In our study, only the inhibition of mitochondrial production of ROS seemed to completely abolish the ‘memory’ effect of hyperglycaemia, while the inhibition of cytoplasmic free radicals only partially interrupted this effect This is not surprising because mitochondrial generation of free radicals is considered to be only the first step of ROS generation, which can proceed through several other intracellular sources [4648].

It is also intriguing that several markers not only failed to normalise or remain at the level reached during high glucose exposure, but in fact increased further after glucose normalisation. However, because expression of these markers has been shown to be regulated by free radical generation, the persistence of ROS production in the cells may also account for this phenomenon.

In summary, our results provide a proof-of-principle of cellular ‘memory’ of induction of six high glucose stress markers of basement membrane thickening, oxidative stress, cell death, cell signalling and DNA damage, as well as of free ROS in endothelial and retinal pigment epithelial cells and in the retina of diabetic rats long after glucose normalisation. Furthermore, antioxidants and inhibitors of mitochondrial ROS and to a lesser extent extra-mitochondrial ROS production were shown to interrupt aspects of this ‘memory’ phenomenon.
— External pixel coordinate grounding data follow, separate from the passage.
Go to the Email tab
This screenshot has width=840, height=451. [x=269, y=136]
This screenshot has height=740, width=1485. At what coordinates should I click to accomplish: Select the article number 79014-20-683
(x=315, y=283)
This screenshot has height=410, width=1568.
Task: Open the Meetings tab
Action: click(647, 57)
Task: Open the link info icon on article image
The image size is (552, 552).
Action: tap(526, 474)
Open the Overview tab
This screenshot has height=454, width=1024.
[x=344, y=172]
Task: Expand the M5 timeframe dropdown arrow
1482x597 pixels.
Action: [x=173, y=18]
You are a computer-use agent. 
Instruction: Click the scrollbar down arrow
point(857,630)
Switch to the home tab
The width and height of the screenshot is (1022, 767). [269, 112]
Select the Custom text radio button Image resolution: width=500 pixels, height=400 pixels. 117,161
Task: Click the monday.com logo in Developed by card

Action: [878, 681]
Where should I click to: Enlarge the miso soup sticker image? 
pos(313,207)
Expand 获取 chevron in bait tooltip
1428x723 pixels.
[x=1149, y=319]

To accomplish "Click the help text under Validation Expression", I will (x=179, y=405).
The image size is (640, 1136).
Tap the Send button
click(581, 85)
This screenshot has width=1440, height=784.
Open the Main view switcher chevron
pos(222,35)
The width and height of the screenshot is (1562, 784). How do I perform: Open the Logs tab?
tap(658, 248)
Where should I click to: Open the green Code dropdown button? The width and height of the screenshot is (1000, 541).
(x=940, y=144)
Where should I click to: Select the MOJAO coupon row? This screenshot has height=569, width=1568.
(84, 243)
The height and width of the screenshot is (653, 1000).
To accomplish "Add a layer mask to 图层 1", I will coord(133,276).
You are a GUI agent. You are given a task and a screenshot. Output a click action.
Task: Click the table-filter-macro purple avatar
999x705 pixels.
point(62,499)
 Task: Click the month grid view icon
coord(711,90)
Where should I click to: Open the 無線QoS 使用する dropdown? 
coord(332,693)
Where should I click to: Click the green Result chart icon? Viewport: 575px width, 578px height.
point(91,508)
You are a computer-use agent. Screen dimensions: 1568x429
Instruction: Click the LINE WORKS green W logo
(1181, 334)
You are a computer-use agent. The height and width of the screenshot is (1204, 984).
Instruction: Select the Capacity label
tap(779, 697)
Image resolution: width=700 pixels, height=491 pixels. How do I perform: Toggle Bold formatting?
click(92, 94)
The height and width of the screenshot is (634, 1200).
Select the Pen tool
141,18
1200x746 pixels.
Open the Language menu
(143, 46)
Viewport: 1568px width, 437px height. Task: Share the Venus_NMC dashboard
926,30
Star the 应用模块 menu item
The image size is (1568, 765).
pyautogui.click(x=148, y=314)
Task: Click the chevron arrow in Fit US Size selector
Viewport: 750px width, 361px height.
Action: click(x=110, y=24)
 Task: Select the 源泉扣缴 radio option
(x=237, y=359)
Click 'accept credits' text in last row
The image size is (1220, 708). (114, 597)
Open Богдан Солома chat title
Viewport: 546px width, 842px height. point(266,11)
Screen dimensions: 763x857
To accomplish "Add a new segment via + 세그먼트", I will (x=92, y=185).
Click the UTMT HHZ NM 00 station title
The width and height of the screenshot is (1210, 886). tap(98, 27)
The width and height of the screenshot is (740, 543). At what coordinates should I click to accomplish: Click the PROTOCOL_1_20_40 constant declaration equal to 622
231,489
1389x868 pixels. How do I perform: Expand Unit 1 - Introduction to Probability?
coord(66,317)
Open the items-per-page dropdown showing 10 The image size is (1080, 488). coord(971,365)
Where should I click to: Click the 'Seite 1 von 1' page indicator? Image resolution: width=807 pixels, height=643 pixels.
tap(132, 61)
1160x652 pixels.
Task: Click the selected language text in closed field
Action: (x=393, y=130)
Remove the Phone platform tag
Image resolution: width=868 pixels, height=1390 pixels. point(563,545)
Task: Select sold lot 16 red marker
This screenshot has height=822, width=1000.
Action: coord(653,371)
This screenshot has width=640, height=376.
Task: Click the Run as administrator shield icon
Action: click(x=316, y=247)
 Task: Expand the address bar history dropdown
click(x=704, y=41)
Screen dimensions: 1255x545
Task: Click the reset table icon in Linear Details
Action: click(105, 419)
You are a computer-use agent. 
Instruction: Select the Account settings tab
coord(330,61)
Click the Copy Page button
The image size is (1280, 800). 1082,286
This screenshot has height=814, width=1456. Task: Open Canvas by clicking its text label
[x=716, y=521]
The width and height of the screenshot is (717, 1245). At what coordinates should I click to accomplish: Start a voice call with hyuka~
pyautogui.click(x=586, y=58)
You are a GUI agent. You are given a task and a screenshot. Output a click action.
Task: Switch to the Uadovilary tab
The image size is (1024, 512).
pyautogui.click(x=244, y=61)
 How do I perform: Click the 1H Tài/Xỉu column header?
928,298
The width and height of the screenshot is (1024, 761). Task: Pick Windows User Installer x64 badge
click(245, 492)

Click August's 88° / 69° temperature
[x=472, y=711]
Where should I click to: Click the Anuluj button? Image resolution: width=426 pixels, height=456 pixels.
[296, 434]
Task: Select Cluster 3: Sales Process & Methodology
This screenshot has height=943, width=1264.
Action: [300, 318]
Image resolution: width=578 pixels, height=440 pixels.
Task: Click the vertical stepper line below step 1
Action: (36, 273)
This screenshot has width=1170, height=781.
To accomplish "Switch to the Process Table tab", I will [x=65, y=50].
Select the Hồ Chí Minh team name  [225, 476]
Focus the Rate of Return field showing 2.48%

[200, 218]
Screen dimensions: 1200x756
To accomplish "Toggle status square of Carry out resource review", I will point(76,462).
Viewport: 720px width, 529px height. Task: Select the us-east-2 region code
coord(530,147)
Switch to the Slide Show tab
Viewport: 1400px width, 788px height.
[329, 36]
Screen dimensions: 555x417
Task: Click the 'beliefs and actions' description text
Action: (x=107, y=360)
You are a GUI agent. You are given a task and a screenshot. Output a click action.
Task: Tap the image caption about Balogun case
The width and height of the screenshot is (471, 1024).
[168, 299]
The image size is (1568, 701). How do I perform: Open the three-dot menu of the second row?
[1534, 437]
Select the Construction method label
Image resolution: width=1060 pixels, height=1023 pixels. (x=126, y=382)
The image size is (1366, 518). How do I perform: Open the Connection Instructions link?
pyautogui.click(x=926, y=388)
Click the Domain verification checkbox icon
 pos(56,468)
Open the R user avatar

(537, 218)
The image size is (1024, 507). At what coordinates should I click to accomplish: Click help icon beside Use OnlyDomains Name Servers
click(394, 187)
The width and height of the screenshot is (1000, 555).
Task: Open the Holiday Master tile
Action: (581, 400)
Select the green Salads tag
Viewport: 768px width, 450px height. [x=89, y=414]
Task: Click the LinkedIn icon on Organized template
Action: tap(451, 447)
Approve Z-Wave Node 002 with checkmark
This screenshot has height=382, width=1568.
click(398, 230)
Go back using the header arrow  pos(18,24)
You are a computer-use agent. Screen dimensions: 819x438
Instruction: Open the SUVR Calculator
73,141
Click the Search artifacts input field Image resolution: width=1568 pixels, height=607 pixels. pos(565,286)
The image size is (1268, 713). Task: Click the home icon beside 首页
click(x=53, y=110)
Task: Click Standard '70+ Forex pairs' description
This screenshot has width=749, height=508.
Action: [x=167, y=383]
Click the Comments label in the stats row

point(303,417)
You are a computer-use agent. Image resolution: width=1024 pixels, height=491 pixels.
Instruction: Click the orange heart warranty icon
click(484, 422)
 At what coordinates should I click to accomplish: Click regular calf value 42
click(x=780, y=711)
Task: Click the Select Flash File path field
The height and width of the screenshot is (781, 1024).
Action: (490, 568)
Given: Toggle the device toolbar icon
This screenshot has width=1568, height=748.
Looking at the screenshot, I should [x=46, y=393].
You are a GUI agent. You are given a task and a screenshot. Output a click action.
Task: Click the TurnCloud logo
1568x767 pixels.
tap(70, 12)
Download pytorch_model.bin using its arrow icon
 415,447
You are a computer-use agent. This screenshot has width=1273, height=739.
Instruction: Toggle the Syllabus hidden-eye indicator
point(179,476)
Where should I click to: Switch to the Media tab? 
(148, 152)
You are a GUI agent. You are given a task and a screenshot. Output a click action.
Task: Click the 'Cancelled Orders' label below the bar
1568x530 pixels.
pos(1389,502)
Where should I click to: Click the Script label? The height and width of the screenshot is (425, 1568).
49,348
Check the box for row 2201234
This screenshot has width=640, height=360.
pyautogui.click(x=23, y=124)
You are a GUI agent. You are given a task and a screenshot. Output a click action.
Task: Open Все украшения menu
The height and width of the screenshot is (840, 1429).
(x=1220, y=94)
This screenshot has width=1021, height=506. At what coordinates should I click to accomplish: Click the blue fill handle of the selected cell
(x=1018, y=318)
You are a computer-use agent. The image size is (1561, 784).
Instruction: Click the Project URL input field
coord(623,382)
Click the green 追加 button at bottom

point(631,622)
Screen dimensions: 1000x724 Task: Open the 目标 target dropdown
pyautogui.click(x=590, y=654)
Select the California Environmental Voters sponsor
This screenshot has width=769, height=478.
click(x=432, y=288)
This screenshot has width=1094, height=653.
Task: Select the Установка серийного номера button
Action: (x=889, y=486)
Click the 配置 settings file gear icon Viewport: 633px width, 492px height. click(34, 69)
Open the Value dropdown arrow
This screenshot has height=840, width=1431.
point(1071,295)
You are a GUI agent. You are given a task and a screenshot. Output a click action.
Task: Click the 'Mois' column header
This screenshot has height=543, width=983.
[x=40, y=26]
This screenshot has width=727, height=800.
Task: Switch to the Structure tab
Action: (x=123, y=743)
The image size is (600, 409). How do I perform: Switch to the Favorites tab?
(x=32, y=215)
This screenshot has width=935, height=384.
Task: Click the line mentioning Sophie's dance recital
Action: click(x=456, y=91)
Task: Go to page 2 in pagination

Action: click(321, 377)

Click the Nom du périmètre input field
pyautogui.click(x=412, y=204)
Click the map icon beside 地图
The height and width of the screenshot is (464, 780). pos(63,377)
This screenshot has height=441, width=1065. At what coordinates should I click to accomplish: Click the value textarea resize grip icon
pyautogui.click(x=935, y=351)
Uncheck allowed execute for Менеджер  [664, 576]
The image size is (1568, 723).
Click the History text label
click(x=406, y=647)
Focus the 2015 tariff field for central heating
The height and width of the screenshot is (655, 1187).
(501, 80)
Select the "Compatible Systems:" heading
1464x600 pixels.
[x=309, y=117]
These data support and extend the hypothesis that an excess of ROS is the causal link between hyperglycaemia and complications of diabetes [49]. Although the length of the experiment was very short, our data still show that 1 week of tight glucose control is not sufficient to normalise the damage induced by hyperglycaemia. Our data therefore confirm the need for early tight glycaemic control to avoid diabetic complications. At the same time, they also further strengthen the use of antioxidant agents, together with glucose normalisation, to mitigate the progression of these complications.